* [Page excerpt]
━━━━━━━━━━━━━━━━━━━━━━━━━━━━━━

“If you love . . . feed.” These words which are a command of our Divine Redeemer to the Apostle Peter are the commencement of the Mass in honor of one or more Supreme Pontiffs. They show clearly the meaning of apostolic labor, its exalted virtue, and the reason for its merit.
Jesus Christ is the eternal High Priest and Shepherd of souls, Who taught, labored, and suffered greatly for our sakes. Pius X, Bishop of Rome, whom it has been Our great joy to enroll in the list of the Saints, following closely in the footsteps of his Divine Master, took that command from the lips of Christ and strenuously fulfilled it: he loved and fed. He loved Christ and fed His flock. He drew abundantly on the heavenly treasures which our merciful Redeemer brought to the earth, and distributed them bountifully to the flock: namely, the nourishment of truth. heavenly mysteries, the munificent grace of the Eucharistic sacrament and sacrifice, charity, earnestness in governing, fortitude in defense. He gave fully of himself and of those things which the Author and Giver of all good things had bestowed on him.

━━━━━━━━━━━━━━━━━━━━━━━━━━━━━━

* [Dataset extract]
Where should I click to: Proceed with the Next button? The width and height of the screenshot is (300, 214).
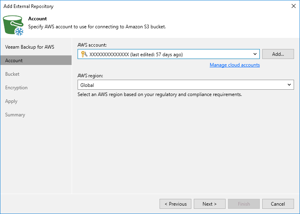(x=210, y=204)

━━━━━━━━━━━━━━━━━━━━━━━━━━━━━━

* [Problem requirements] Decide whether each statement agrees with the passage on Pius X, answering yes or no and quoting the words of the passage that settle it. 1. The words "If you love . . . feed" were a command given to the Apostle John. 2. Those words open the Mass in honor of one or more Supreme Pontiffs. 3. Pius X kept the heavenly treasures for himself rather than sharing them with the flock.

* [Expected output]
1. No: "a command of our Divine Redeemer to the Apostle Peter"
2. Yes: "are the commencement of the Mass in honor of one or more Supreme Pontiffs"
3. No: "distributed them bountifully to the flock"